# Stated goal
Rewrite every one of the lines below, putting "Privacy Notice" wherever "Privacy Policy" appears and leaving everything else unchanged.

# Supplied information

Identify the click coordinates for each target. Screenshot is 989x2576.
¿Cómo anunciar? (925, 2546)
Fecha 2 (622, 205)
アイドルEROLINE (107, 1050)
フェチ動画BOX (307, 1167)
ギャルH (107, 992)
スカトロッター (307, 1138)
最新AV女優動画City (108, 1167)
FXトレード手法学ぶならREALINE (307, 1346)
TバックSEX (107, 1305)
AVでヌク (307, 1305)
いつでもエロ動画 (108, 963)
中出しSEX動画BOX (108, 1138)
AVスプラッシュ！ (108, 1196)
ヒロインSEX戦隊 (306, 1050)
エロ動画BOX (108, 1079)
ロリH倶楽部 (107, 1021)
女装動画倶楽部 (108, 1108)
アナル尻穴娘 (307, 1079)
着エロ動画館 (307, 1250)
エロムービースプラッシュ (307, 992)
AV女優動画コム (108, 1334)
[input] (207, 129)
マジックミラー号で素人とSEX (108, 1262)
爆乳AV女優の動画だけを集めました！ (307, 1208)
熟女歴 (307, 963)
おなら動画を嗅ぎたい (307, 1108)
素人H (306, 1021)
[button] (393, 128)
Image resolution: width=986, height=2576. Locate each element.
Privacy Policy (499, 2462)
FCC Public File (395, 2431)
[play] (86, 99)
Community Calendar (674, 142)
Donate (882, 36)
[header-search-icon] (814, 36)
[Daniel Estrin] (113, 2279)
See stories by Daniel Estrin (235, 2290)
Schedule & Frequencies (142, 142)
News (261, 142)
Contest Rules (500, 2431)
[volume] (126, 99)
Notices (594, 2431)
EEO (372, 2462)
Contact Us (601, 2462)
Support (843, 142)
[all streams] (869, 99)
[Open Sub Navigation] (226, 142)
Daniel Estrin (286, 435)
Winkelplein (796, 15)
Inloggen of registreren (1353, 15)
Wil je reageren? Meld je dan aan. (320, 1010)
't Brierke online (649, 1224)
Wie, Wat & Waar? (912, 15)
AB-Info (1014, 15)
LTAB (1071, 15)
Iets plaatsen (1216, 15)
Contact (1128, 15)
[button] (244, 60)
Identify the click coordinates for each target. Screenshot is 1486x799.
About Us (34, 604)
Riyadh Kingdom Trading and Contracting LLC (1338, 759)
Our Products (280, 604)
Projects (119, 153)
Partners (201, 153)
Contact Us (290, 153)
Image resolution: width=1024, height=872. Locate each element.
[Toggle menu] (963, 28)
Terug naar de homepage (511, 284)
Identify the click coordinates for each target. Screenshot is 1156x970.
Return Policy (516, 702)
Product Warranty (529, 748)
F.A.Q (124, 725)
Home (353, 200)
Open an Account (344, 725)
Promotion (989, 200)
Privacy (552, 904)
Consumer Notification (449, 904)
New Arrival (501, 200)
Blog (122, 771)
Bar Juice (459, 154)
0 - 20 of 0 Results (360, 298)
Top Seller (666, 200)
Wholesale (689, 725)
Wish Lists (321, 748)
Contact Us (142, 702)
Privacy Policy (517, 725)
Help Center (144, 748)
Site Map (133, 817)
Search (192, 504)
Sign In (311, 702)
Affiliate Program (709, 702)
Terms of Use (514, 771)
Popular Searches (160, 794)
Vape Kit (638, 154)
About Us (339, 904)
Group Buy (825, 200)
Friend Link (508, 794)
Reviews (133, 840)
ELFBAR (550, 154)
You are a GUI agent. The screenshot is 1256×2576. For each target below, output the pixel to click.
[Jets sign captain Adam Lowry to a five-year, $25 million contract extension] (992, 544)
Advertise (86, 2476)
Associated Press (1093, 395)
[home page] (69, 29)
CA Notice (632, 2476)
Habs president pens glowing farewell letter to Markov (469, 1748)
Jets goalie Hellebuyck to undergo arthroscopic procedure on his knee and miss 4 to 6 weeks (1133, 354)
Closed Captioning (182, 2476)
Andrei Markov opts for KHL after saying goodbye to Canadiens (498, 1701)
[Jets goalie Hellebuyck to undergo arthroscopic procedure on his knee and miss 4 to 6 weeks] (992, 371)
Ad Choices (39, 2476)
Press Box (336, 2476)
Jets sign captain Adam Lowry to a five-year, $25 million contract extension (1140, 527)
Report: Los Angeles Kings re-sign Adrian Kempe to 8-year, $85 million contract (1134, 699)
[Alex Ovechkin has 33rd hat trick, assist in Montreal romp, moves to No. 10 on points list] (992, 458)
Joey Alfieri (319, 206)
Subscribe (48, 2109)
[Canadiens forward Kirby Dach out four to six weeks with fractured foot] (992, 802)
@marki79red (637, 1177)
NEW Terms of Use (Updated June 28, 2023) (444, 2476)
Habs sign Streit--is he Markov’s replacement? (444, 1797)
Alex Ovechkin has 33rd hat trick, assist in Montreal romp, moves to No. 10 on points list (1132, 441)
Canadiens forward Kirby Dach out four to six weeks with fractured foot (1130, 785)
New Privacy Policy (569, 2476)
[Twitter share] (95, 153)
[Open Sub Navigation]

# Task result
Identify the click coordinates for each target. Screenshot is 989x2576.
¿Cómo anunciar? (925, 2546)
Fecha 2 (622, 205)
アイドルEROLINE (107, 1050)
フェチ動画BOX (307, 1167)
ギャルH (107, 992)
スカトロッター (307, 1138)
最新AV女優動画City (108, 1167)
FXトレード手法学ぶならREALINE (307, 1346)
TバックSEX (107, 1305)
AVでヌク (307, 1305)
いつでもエロ動画 (108, 963)
中出しSEX動画BOX (108, 1138)
AVスプラッシュ！ (108, 1196)
ヒロインSEX戦隊 (306, 1050)
エロ動画BOX (108, 1079)
ロリH倶楽部 (107, 1021)
女装動画倶楽部 (108, 1108)
アナル尻穴娘 (307, 1079)
着エロ動画館 (307, 1250)
エロムービースプラッシュ (307, 992)
AV女優動画コム (108, 1334)
[input] (207, 129)
マジックミラー号で素人とSEX (108, 1262)
爆乳AV女優の動画だけを集めました！ (307, 1208)
熟女歴 (307, 963)
おなら動画を嗅ぎたい (307, 1108)
素人H (306, 1021)
[button] (393, 128)
Image resolution: width=986, height=2576. Locate each element.
Privacy Notice (499, 2462)
FCC Public File (395, 2431)
[play] (86, 99)
Community Calendar (674, 142)
Donate (882, 36)
[header-search-icon] (814, 36)
[Daniel Estrin] (113, 2279)
See stories by Daniel Estrin (235, 2290)
Schedule & Frequencies (142, 142)
News (261, 142)
Contest Rules (500, 2431)
[volume] (126, 99)
Notices (594, 2431)
EEO (372, 2462)
Contact Us (601, 2462)
Support (843, 142)
[all streams] (869, 99)
[Open Sub Navigation] (226, 142)
Daniel Estrin (286, 435)
Winkelplein (796, 15)
Inloggen of registreren (1353, 15)
Wil je reageren? Meld je dan aan. (320, 1010)
't Brierke online (649, 1224)
Wie, Wat & Waar? (912, 15)
AB-Info (1014, 15)
LTAB (1071, 15)
Iets plaatsen (1216, 15)
Contact (1128, 15)
[button] (244, 60)
Identify the click coordinates for each target. Screenshot is 1486x799.
About Us (34, 604)
Riyadh Kingdom Trading and Contracting LLC (1338, 759)
Our Products (280, 604)
Projects (119, 153)
Partners (201, 153)
Contact Us (290, 153)
Image resolution: width=1024, height=872. Locate each element.
[Toggle menu] (963, 28)
Terug naar de homepage (511, 284)
Identify the click coordinates for each target. Screenshot is 1156x970.
Return Policy (516, 702)
Product Warranty (529, 748)
F.A.Q (124, 725)
Home (353, 200)
Open an Account (344, 725)
Promotion (989, 200)
Privacy (552, 904)
Consumer Notification (449, 904)
New Arrival (501, 200)
Blog (122, 771)
Bar Juice (459, 154)
0 - 20 of 0 Results (360, 298)
Top Seller (666, 200)
Wholesale (689, 725)
Wish Lists (321, 748)
Contact Us (142, 702)
Privacy Notice (517, 725)
Help Center (144, 748)
Site Map (133, 817)
Search (192, 504)
Sign In (311, 702)
Affiliate Program (709, 702)
Terms of Use (514, 771)
Popular Searches (160, 794)
Vape Kit (638, 154)
About Us (339, 904)
Group Buy (825, 200)
Friend Link (508, 794)
Reviews (133, 840)
ELFBAR (550, 154)
You are a GUI agent. The screenshot is 1256×2576. For each target below, output the pixel to click.
[Jets sign captain Adam Lowry to a five-year, $25 million contract extension] (992, 544)
Advertise (86, 2476)
Associated Press (1093, 395)
[home page] (69, 29)
CA Notice (632, 2476)
Habs president pens glowing farewell letter to Markov (469, 1748)
Jets goalie Hellebuyck to undergo arthroscopic procedure on his knee and miss 4 to 6 weeks (1133, 354)
Closed Captioning (182, 2476)
Andrei Markov opts for KHL after saying goodbye to Canadiens (498, 1701)
[Jets goalie Hellebuyck to undergo arthroscopic procedure on his knee and miss 4 to 6 weeks] (992, 371)
Ad Choices (39, 2476)
Press Box (336, 2476)
Jets sign captain Adam Lowry to a five-year, $25 million contract extension (1140, 527)
Report: Los Angeles Kings re-sign Adrian Kempe to 8-year, $85 million contract (1134, 699)
[Alex Ovechkin has 33rd hat trick, assist in Montreal romp, moves to No. 10 on points list] (992, 458)
Joey Alfieri (319, 206)
Subscribe (48, 2109)
[Canadiens forward Kirby Dach out four to six weeks with fractured foot] (992, 802)
@marki79red (637, 1177)
NEW Terms of Use (Updated June 28, 2023) (444, 2476)
Habs sign Streit--is he Markov’s replacement? (444, 1797)
Alex Ovechkin has 33rd hat trick, assist in Montreal romp, moves to No. 10 on points list (1132, 441)
Canadiens forward Kirby Dach out four to six weeks with fractured foot (1130, 785)
New Privacy Notice (569, 2476)
[Twitter share] (95, 153)
[Open Sub Navigation]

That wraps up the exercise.